There are also other strong sociological reasons for the NBN to be rolled out on an opt-out model.

If you have been watching the Greens in parliament recently, you will note that the party has been making various noises about what it terms the potential "ubiquity" of online services in the future. In the Senate Select Committee on the NBN this year, Greens Communications Spokesperson Scott Ludlam noted the following comments by the Northern Territory's ICT minister:

The fundamental value proposition of the National Broadband Network isn't so much its speed (although important), but its potential ubiquity... It could connect the 25 to 30 per cent of homes that are not internet connected and enable a whole range of services, including some government services, to be delivered to householders regardless of whether they have subscribed to a retail broadband service or not.

In essence, what the Greens appear to be saying is that if all premises were to have NBN fibre connected virtually as a mandatory imposition, it would allow governments and other public interest service providers to provide basic services and information to them — regardless of whether they were paying for full internet access.

For example, even if you didn't pay for a full NBN internet connection, you might still be able to use your free access to pay your taxes, access information on government websites, access educational resources and maybe even — at some stage in the future — vote.

Essentially, the idea is that at some level, essential government services — potentially from your local council, State Government, hospital, public school, Federal Government and so on — would become similar to iiNet's Freezone.

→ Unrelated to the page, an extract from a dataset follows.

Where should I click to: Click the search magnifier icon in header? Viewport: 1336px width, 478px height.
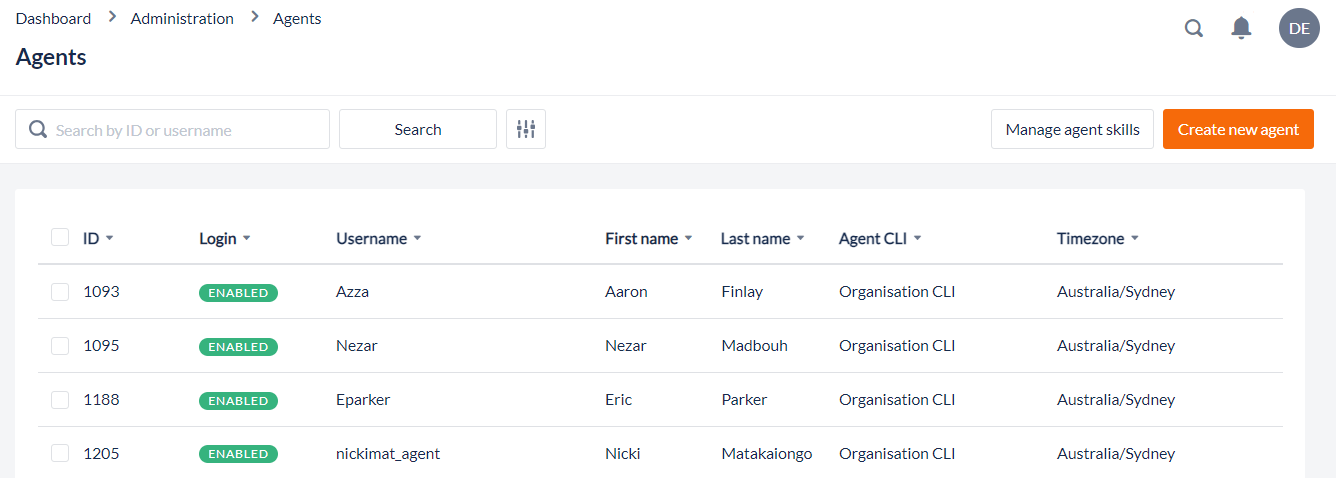pyautogui.click(x=1193, y=28)
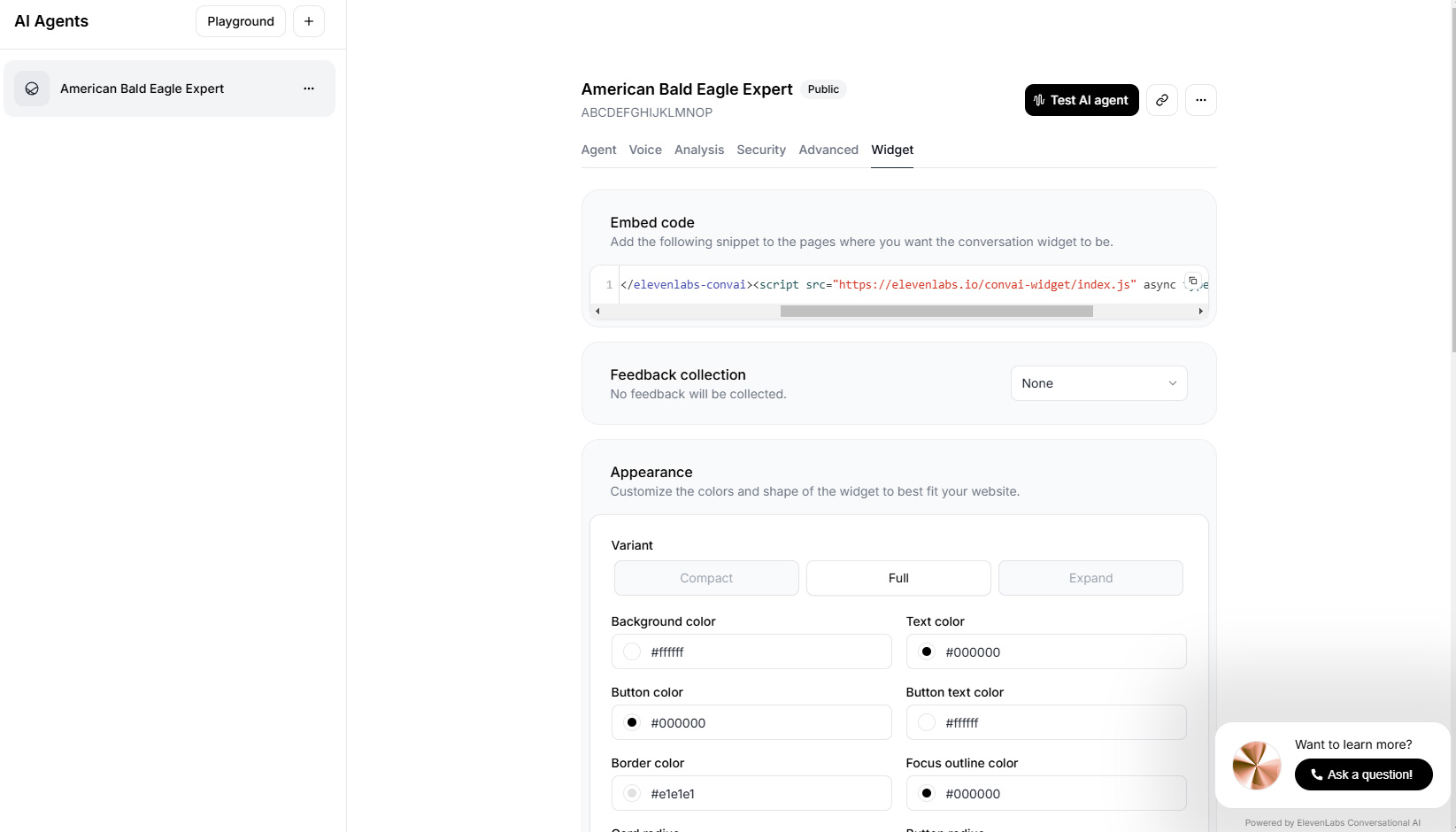This screenshot has height=832, width=1456.
Task: Open the Feedback collection dropdown
Action: pos(1098,383)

You wouldn't need to pay to access them — they would just be bundled as part of the ubiquitous fibre broadband.

Leaving this door open could even be what the Federal Government had in mind when it decided to make allowances in its NBN legislation for NBN Co to supply services directly to some users, going against its stated aim that the company would only provide wholesale services.

And it would make sense.

Now at the moment the Federal Government has not signalled that it will go down the "opt-out" path for the NBN, although we've put the question to both NBN Co and the office of Communications Minister Stephen Conroy this morning, to ask what the pair think of the idea.

Our current government appears to see the NBN as much more of an enabler for the commercial telecommunications sector, rather than as a key piece of government infrastructure.

Overall, its approach is more consistent with the American capitalist notion of driving better services through competition, and letting the market provide the best outcome, rather than the somewhat Scandinavian notion of ubiquitous access and better services for all, often from the government purse.

But I think it's about time we at least had the debate. Let's stop talking about whether 30, 40 or 50 per cent of Australians would opt in to NBN fibre services straight away when the network is rolled out. Let's start talking about how we can make sure this network is fully utilised, and that by default it's available everywhere and to everyone.